» Required action
The entries below contain a line with "corretagem (62, 2281)" and a line with "PRIVACY POLICY (75, 2145)". Quote exactly those two lines and all lines between them.

» Data under study
# # # #

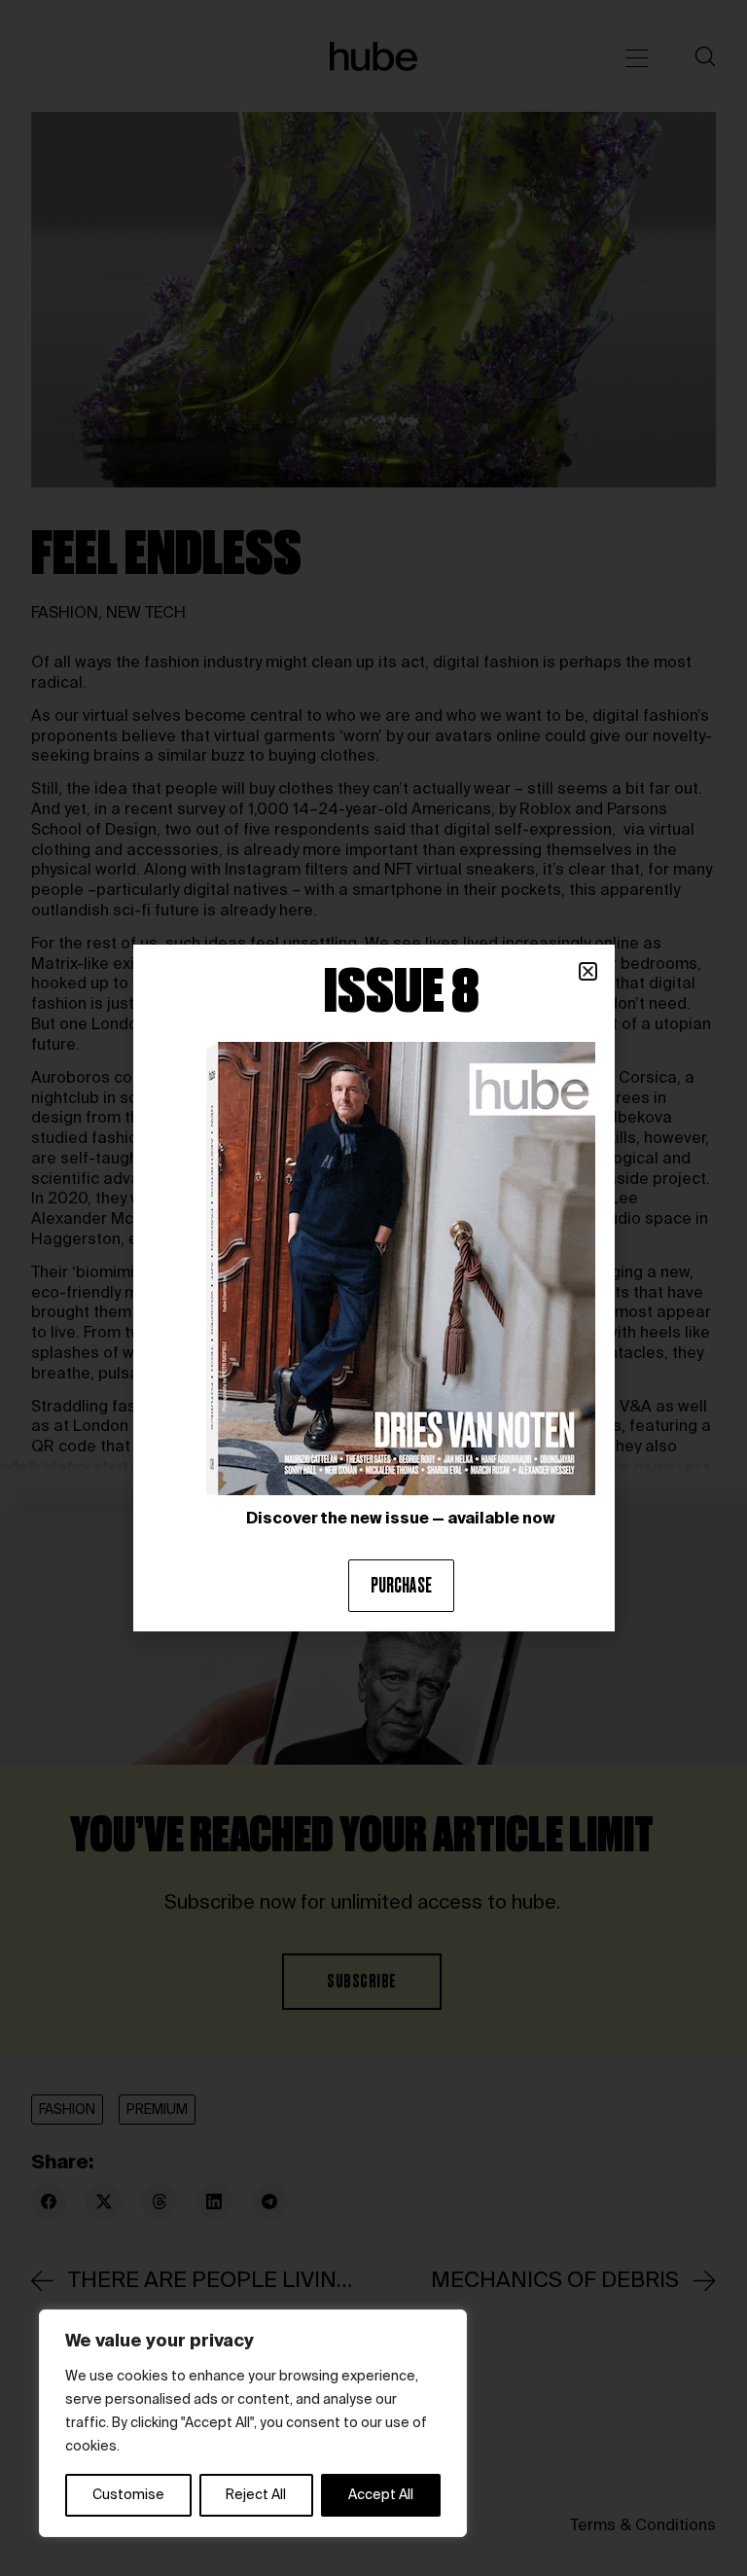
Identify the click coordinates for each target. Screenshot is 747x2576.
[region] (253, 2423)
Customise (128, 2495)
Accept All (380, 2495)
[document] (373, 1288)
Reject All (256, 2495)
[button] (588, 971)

# # # #

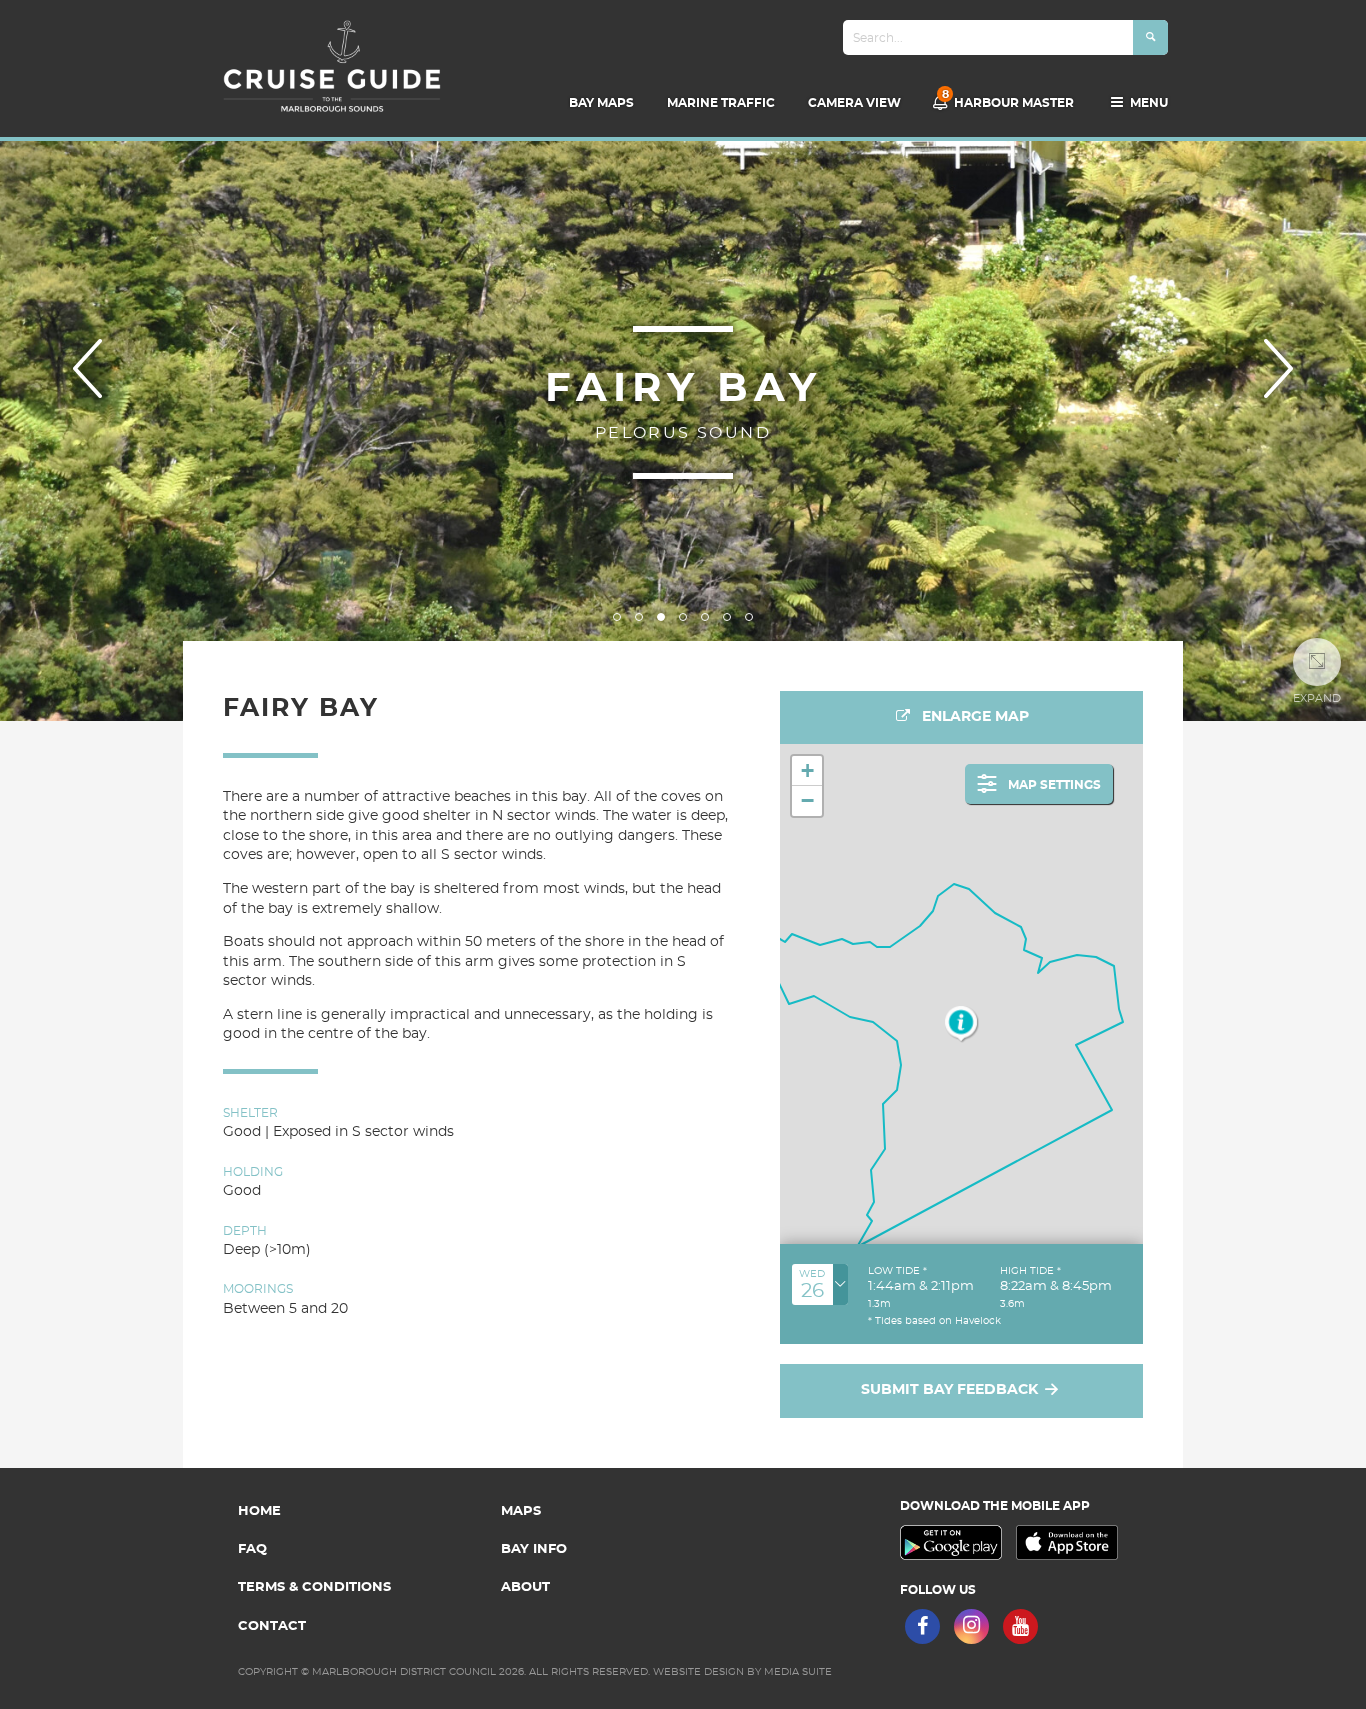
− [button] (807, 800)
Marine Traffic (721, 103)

# # # #

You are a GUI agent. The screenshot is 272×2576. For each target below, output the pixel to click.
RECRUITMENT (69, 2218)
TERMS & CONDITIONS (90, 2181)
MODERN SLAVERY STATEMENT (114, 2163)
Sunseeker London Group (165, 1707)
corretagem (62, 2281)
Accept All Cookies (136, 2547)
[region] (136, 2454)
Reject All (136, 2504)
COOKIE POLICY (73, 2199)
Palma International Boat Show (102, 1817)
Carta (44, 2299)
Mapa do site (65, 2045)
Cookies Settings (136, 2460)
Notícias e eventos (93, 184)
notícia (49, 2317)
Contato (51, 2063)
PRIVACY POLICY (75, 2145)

# # # #

» Output of the task
corretagem (62, 2281)
Accept All Cookies (136, 2547)
[region] (136, 2454)
Reject All (136, 2504)
COOKIE POLICY (73, 2199)
Palma International Boat Show (102, 1817)
Carta (44, 2299)
Mapa do site (65, 2045)
Cookies Settings (136, 2460)
Notícias e eventos (93, 184)
notícia (49, 2317)
Contato (51, 2063)
PRIVACY POLICY (75, 2145)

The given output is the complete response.